Reached Thursday, the McCain campaign’s communications director, Jill Hazelbaker, said she had no comment on Mr. Limbaugh’s criticisms. But the senator’s supporters are concerned enough about where Mr. Limbaugh is leaning that former Senator Phil Gramm of Texas telephoned the commentator privately late last month from the international economic conference in Davos, Switzerland, to preach Mr. McCain’s virtues, Mr. Limbaugh said.

What people in the mainstream media — which Mr. Limbaugh refers to as the “drive-by media”— do not realize, he said, is that he is less concerned with being viewed as a national precinct captain who can deliver blocs of votes, or someone with the power perhaps to scuttle a presidential campaign, than with being seen as a broadcaster who can hold a huge audience.

In for the long haul
And purely as a broadcaster, he said, it will not make much difference whether Mr. McCain, Mr. Obama or Mrs. Clinton wins.

“Regardless of who’s elected, there are always going to be liberals who are trying to impose liberalism on the country,” he said. “That means I’m going to be opposing it. It doesn’t matter if they’re in the White House or Congress. They’re always there.”

Asked if having Mrs. Clinton return to the White House would not provide him with maximum fodder, given how much of it he found in the impeachment of her husband, Mr. Limbaugh said no.

By the same token, if Mr. McCain lost, could Mr. Limbaugh not fill any number of hours on the radio by telling his Republican brethren, “I told you so”?

“Honestly, I don’t look at it that way,” he said. “If I were to look at it that way, then I’d be admitting that the entertainment quality of the program or the content in general is dependent on others. And it’s up to me. People listen to this program for me.”

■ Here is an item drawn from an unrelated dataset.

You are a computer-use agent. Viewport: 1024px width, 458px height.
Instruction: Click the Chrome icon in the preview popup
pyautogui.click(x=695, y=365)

If he has his way, they will not have to give up their habit any time soon. Mr. Limbaugh, who owns more than 50 percent of his show, signed his current contract with his syndicator, Clear Channel, in 2002. That contract, believed to be valued at nearly $300 million, is due to expire in May 2009.

“I have no intention of stopping,” the 57-year-old Mr. Limbaugh said. “I am having as much fun and deriving as much enjoyment out of this today as I ever have.”

Marjorie Connelly contributed reporting.